In the promotional trailer for the movie, narrated by a man in a cemetery, he tells us that in the movie Mary Kent, the Kent's only daughter kills a bunch of people. Later, Vicki Monroe and her family movie into the Kent's home. Wishman said she usually created trailers before she shot her movie. Some of the footage in the trailer is in the movie, but it seemed to me some of it was not.
To step outside the events of the film for a moment, evidently, a disgruntled employee at the film lab destroyed about 40% of Wishman's footage (and other people's negatives as well, but what films those might have been, I don't know). Thus she was left with no more than 60% of the original film plus outtakes, with no money for reshoots. The film was done on a rather low budget, with some scenes shot in and around Wishman's own home.

She took about eight months to try to create a new script that would make sense of what she had left. She also stuck in some brief outtakes from some of her other movies. I don't know if Vicki Monroe became Vicki Kent before she had started shooting the film, or if that happened as a result of the sabotage.
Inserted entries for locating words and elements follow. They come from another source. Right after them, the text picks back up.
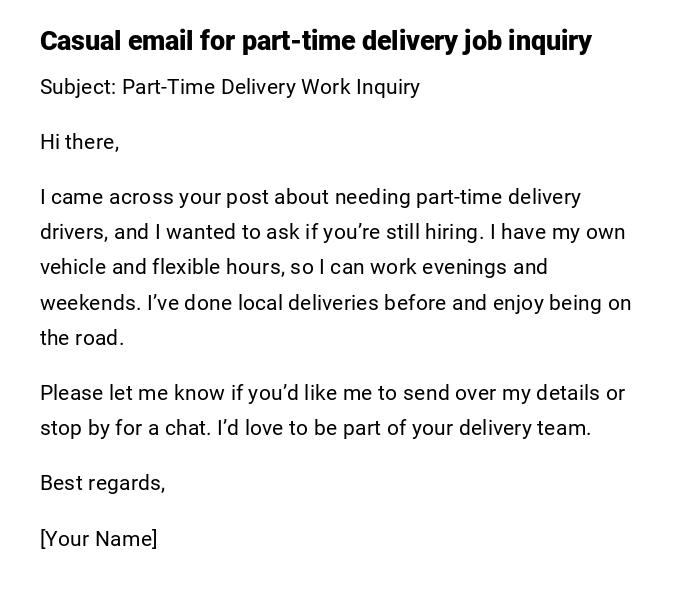
Task: Click the line "the road."
Action: tap(82, 338)
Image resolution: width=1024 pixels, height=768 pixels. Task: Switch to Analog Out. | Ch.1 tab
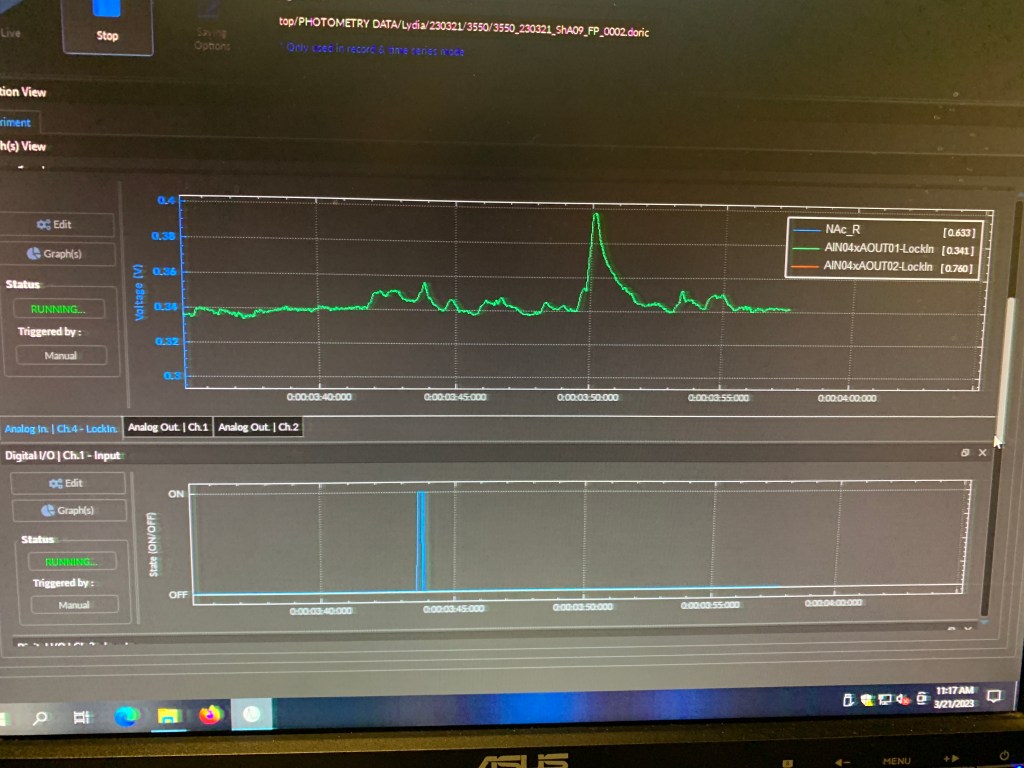click(x=168, y=428)
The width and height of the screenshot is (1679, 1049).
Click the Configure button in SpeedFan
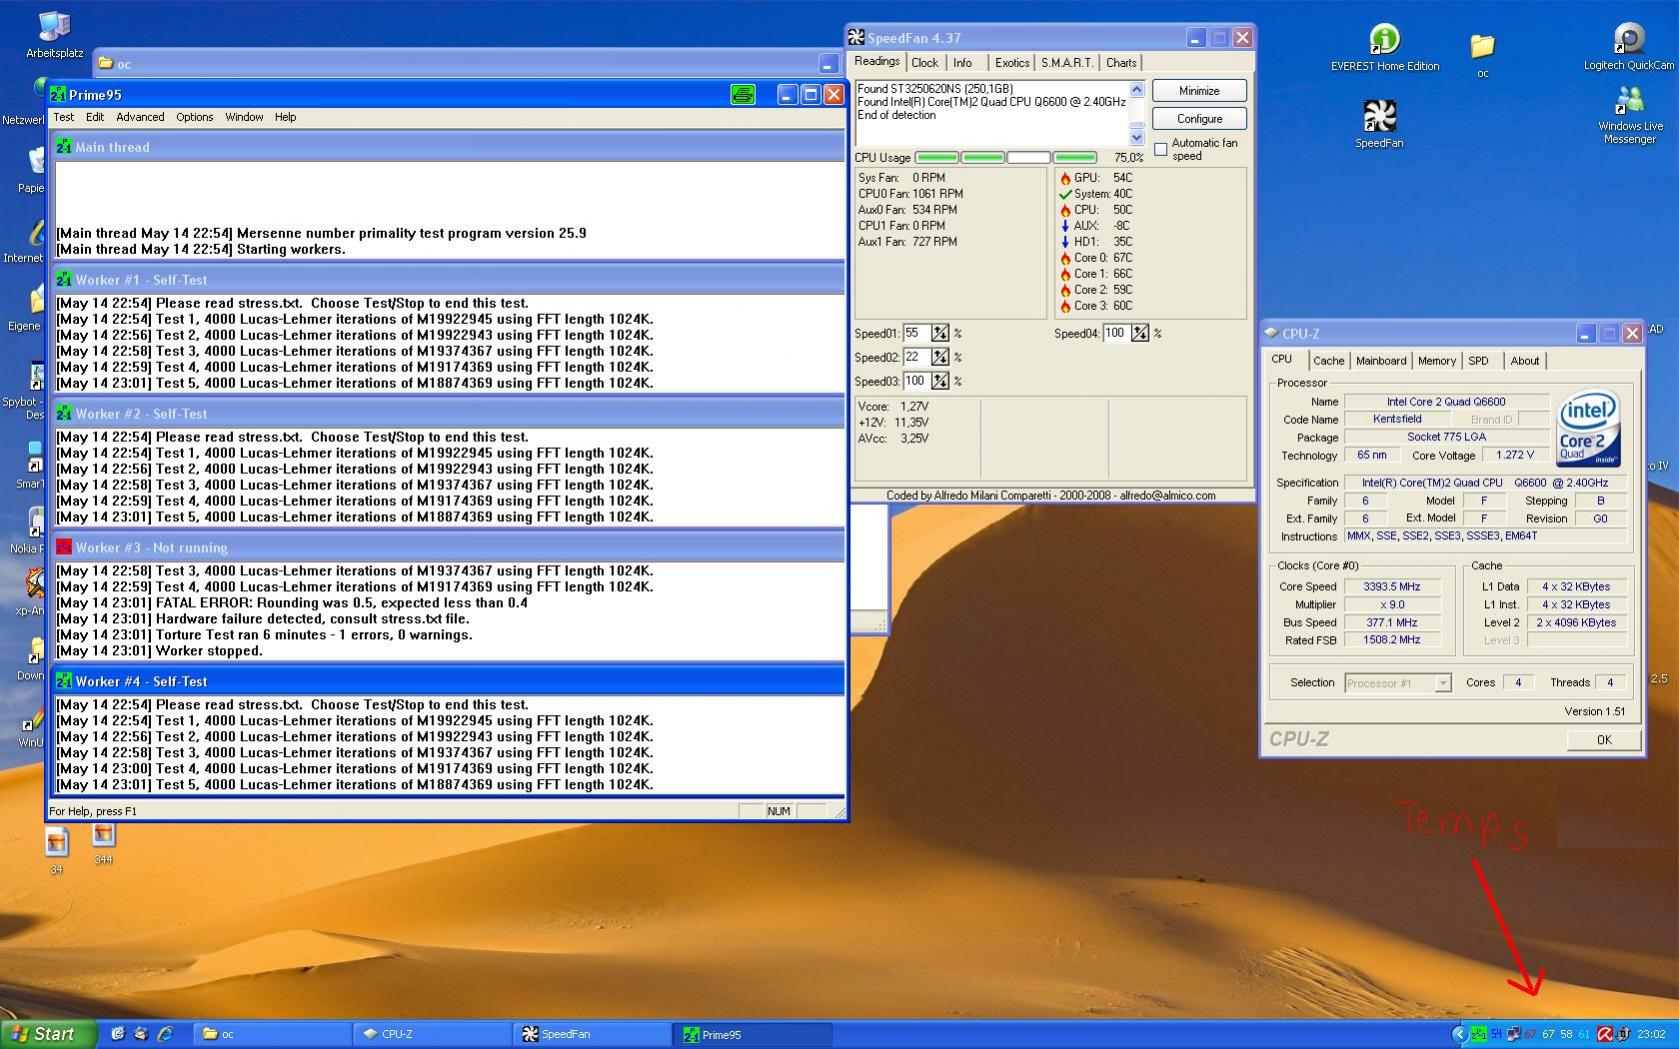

Or maybe Vicki Monroe became Vicki Todd, a character named in the end credits, but I'm not sure who that was in the movie.
Why, if Wishman was in need of footage, there would be footage in the trailer that's not in the film, I'm not sure. Perhaps she couldn't find a way to have it fit the new script. On the commentary track, she also mentions that she has lots of other outtakes, which she thought she could use for another movie (she never made it) she'd call
Axe of Violence. Evidently she'd been talking about doing Axe of Violence since 1988; I'm not sure when the commentary track was recorded.
To get back to the movie, Billy and Mary want their sister back in the asylum. They try to "gaslight" her, secretly spooking her by various means, and she's already in a pretty unstable state. She does catch on to some extent to what they're trying to do... and then there are a bunch more murders.
Now, that plot may sound vaguely coherent, but watching the movie, I found it quite hard to follow. The constant narration by the detective, and the almost total lack of any dialogue spoken by the characters makes it pretty odd. If I understood the commentary track correctly, they did shoot without sound. They probably meant to add the sound later, but whether they originally intended the movie to be narrated by the detective, I'm not sure. One is reminded of the movie The Creeping Terror (1964) which ended up being narrated in post-production, because the sound equipment was accidentally dropped in a lake. Other cheap movies like The Hollywood Strangler Meets the Skid Row Slasher (1979) relied upon narration, and I Woke Up Early the Day I Died (1998) did so probably in imitation of films like these.

Other films, coherent in themselves, had narration after they were completed for various reasons (sometimes years or decades later), such as Häxan (1922), Dementia (1955), and Blade Runner (1982). A Night to Dismember is different from all of these in that it would be completely unintelligible without the narration!
The DVD's commentary track features Wishman and her frequent cinematographer C. Davis "Chuck" Smith. It is quite funny, as they often rib each other, and is arguably more enjoyable than the movie. The movie, incoherent as it is, is still fairly entertaining. As a disaster, it is better than many of those bad films which came out the way they were supposed to, which are merely incompetent and often boring.